Housing Prices across university/non-university towns

Hello World!

First post ever on Github Pages!

The project covered in this post is based on Week 4 of UMichigan’s Introduction to Data Science in Python on Coursera. I have its repository on my Github, and the source data files. I hope to extend this project a little further, perhaps creating linear regression models.

So the point of this project is to compare the impact of recession on housing prices in university towns/non-university towns.

Hypothesis: University towns housing prices are less affected by recession compared to non-university housing prices.

Few notes:

A quarter is 3 months; Jan-March is Q1, Apr-Jun is Q2, Jul-Sept is Q3, Oct-Dec is Q4.
A recession starts when GDP declines in two consecutive quarter, and ends with GDP growth in two consecutive quarters.
Recession bottom is the quarter with the lowest GDP in a recession.
A university town is a city with a high percentage of college students compared to the total population of said city.

I like to break things down into intermediate steps:

Find out when recession period started & ended.
Find out when recession was at the bottom.
Make list of university towns.
Make dataframe of housing prices.
Using housing prices dataframe, calculate ratio of housing prices at start/end of recession period.
Using ratio of housing prices, run a t-test to test for a significant difference across university/non-university towns.

Hope you’re still with me!

First things first, import your libraries. You’ll need pandas, numpy, and an independent t-test from the scipy.stats library.

import pandas as pd
import numpy as np
from scipy.stats import ttest_ind

We’re using the chained value to 2009 dollars, 2000 onward. Get your recession_start, in string format:

def get_recession_start():
    gdp = pd.read_excel('gdplev.xls', skiprows = 7, usecols= {'Unnamed: 4', 'Unnamed: 6'})
    gdp = gdp.loc[212:]
    gdp = gdp.rename(columns = {'Unnamed: 4': 'Quarter', 'Unnamed: 6': 'GDP'})
    gdp['GDP'] = pd.to_numeric(gdp['GDP'])
    global gdp
    quarters = []
    for i in range(len(gdp) - 2):
        if (gdp.iloc[i][1] > gdp.iloc[i+1][1]) & (gdp.iloc[i+1][1] > gdp.iloc[i+2][1]):
            quarters.append(gdp.iloc[i+1][0])
    return quarters[0]

And get the recession_end:

def get_recession_end():
    #figured out that gdp[gdp['Quarter'] == '2008q2'].index.tolist() was [245], but for some reason it won't compile right
    gdp2 = gdp.loc[245:]
    recession_end = []
    for i in range(len(gdp2)- 2):
        if (gdp2.iloc[i+2][1] > gdp2.iloc[i+1][1])  & (gdp2.iloc[i+1][1] > gdp2.iloc[i][1]):
            recession_end.append(gdp2.iloc[i+2][0])

Given records:
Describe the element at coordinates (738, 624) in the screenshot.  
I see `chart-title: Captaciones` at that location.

...

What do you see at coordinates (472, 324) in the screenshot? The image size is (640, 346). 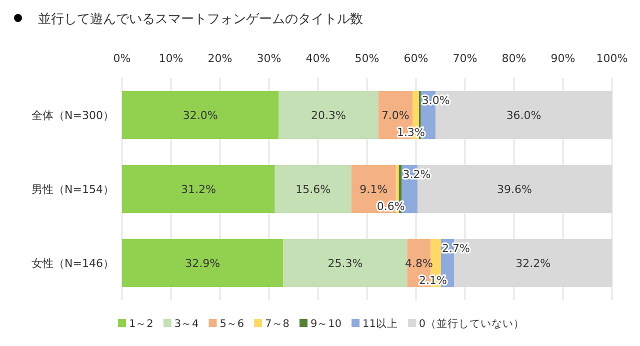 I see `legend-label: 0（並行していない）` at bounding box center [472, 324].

--

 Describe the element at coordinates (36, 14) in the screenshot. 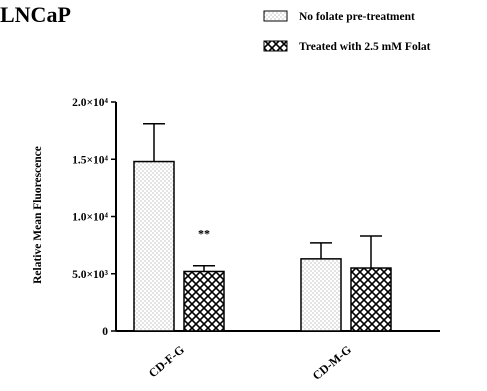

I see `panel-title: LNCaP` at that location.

Required tasks:
1. List the intermediate steps given in the housing prices post.
2. Extract the passage of the housing prices post starting at "And get the" and ending at "recession_end.append(gdp2.iloc[i+2][0])".
The entries come from a different source than the housing prices post.

Solutions to the problems:
1.
1. Find out when recession period started & ended.
2. Find out when recession was at the bottom.
3. Make list of university towns.
4. Make dataframe of housing prices.
5. Using housing prices dataframe, calculate ratio of housing prices at start/end of recession period.
6. Using ratio of housing prices, run a t-test to test for a significant difference across university/non-university towns.

2.
And get the recession_end:

def get_recession_end():
    #figured out that gdp[gdp['Quarter'] == '2008q2'].index.tolist() was [245], but for some reason it won't compile right
    gdp2 = gdp.loc[245:]
    recession_end = []
    for i in range(len(gdp2)- 2):
        if (gdp2.iloc[i+2][1] > gdp2.iloc[i+1][1])  & (gdp2.iloc[i+1][1] > gdp2.iloc[i][1]):
            recession_end.append(gdp2.iloc[i+2][0])